Unless you’ve been hiding under a rock somewhere, you’re probably aware of the widespread adoption of mobile apps that continues to increase as the number of mobile device owners increases. Pew Internet Project research indicates that, as of January 2014, 58 percent of Americans have a smart phone, 42 percent have a tablet, and 32 percent have an e-reader. But mobile device ownership isn’t the only thing that’s changing.
Mobile device users are spending more time on apps than they do on mobile browsers. And we’re not talking a little bit more. According to Forbes, users spent 86 percent of their mobile internet time on apps, leaving 14 percent of that time to browsing. Given this large shift in behavior, many mobile marketers are asking whether they should develop an app for their business, some even considering doing away with having websites that are mobile compatible altogether.
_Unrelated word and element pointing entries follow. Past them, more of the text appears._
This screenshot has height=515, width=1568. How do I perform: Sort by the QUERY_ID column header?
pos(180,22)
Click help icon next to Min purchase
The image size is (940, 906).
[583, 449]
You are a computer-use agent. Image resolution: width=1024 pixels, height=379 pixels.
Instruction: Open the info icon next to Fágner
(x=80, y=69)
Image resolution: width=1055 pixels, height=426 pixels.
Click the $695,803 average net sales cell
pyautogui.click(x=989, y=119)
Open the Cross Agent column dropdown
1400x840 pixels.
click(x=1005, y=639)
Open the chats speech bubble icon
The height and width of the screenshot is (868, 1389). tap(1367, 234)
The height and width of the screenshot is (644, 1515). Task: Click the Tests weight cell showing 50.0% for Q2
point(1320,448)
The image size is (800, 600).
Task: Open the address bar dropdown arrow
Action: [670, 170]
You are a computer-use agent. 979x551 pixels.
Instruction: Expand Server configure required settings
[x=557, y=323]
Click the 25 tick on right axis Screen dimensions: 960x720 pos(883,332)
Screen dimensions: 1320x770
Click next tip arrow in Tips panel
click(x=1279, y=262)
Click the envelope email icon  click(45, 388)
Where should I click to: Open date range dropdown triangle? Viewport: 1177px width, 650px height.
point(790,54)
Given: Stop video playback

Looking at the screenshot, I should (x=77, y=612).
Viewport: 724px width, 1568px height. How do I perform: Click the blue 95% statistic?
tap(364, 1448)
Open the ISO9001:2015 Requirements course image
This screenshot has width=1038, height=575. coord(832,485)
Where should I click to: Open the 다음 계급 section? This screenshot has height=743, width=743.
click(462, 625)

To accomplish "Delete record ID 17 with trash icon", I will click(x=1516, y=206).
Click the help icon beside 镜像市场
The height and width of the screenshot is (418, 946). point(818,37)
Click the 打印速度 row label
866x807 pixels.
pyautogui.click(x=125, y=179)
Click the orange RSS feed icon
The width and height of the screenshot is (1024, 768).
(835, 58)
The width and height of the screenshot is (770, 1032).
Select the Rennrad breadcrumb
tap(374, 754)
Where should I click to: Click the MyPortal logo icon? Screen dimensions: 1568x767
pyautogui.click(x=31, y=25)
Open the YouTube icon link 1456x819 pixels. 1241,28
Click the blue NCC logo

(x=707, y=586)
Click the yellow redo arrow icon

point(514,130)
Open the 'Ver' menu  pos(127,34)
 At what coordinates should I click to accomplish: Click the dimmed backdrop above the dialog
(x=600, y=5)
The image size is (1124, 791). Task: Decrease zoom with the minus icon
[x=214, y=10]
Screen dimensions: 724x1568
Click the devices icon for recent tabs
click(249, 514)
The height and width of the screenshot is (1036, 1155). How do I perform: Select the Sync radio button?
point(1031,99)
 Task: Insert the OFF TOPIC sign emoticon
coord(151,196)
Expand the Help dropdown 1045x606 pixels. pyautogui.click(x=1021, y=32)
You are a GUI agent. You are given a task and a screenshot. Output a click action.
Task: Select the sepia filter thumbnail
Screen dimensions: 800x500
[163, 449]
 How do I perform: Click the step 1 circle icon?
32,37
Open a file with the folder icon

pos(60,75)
Before jumping to any conclusions (or premature app development), consider the following.
App popularity results from functionality and practicality, not the app itself.
It seems evident that mobile users favor apps, but is that what the statistic here is really saying? Let’s look at the data. The trend that emerges here revolves around lifestyles. Mobile users are downloading and using quality apps that naturally fit into their everyday lives – social networks, entertainment, communication, etc.— not just any app because it’s an app. People gravitate to the apps that appear here because they are quicker, mobile friendlier ways of doing what they already do on a regular basis. So before developing an app make sure it fits this criteria. Just don’t expect to compete with the likes of Facebook and YouTube.
(Publishers: Ditch your apps; focus on mobile Web, Digiday)
People use their devices for more than apps.
While apps have a large share of users' time, it's important to note that when users aren't checking their social, watching videos and playing games, which is approximately 70 percent of the 86 percent of time spent on apps, they are engaged in other mobile activities. According to Nielson's 2013 mobile consumer report, 86 percent of smart phone owners are texting, 75 percent are checking their email, and 82 percent are browsing the web. Speaking of browsing the web, did you notice which app holds the number four spot in the chart above? Google Search. Mobile web browsing is definitely still taking place, which means -- app or no app-- you need to have a website that is welcoming to mobile users and converts
. This is also important for those who are clicking through your emails and viewing your website on their device.
Apps aren't for everybody.
As with all things, apps have their pros and cons. The bottom line is that not all businesses can benefit from an app, and there isn't a black and white, B2B or B2C answer to tell which ones are. Here are a few questions to ask yourself that can help you decide.
1. How much am I willing to spend?
If you aren't prepared to spend five digits, an app probably isn't for you. Especially, if you don't have a quality mobile or responsive website in place already. If you would like your app to be used on devices of different operating systems, you'll need to make more room in your budget. If you hope to make your app available through Apple's store, your app must be approved and you have to pay an annual membership fee.
2. What will the function of my app be?
As stated earlier, the point of an app is to make a task that your customer does on a regular basis easier. If your app doesn't, customers won't download it and certainly won't use it. If your app does, however, it provides excellent grounds for branding and strengthening customer relationships. Here are some great B2B app ideas
from HubSpot to get you started in the right direction.
3. What is the goal of my app?
Apps can be used virtually anywhere in the sales cycle, whether you’re generating or nurturing leads, or building customer loyalty. Just make sure you are mindful of which you are trying to accomplish. During the development stage, you need to be just as intentional in defining the value your app will provide you. After all, what’s the benefit of creating an app that doesn’t help you in some way?
Always keep in mind that apps are just that, applications. Automatically, they are more limited than your website, because they are only meant to carry out a single or specific set of functions. One day, something might come along that replaces websites, but that day isn’t today, and apps are not the solution. A thoughtfully developed app, however, could supplement your mobile customers' experiences greatly and generate a positive ROI.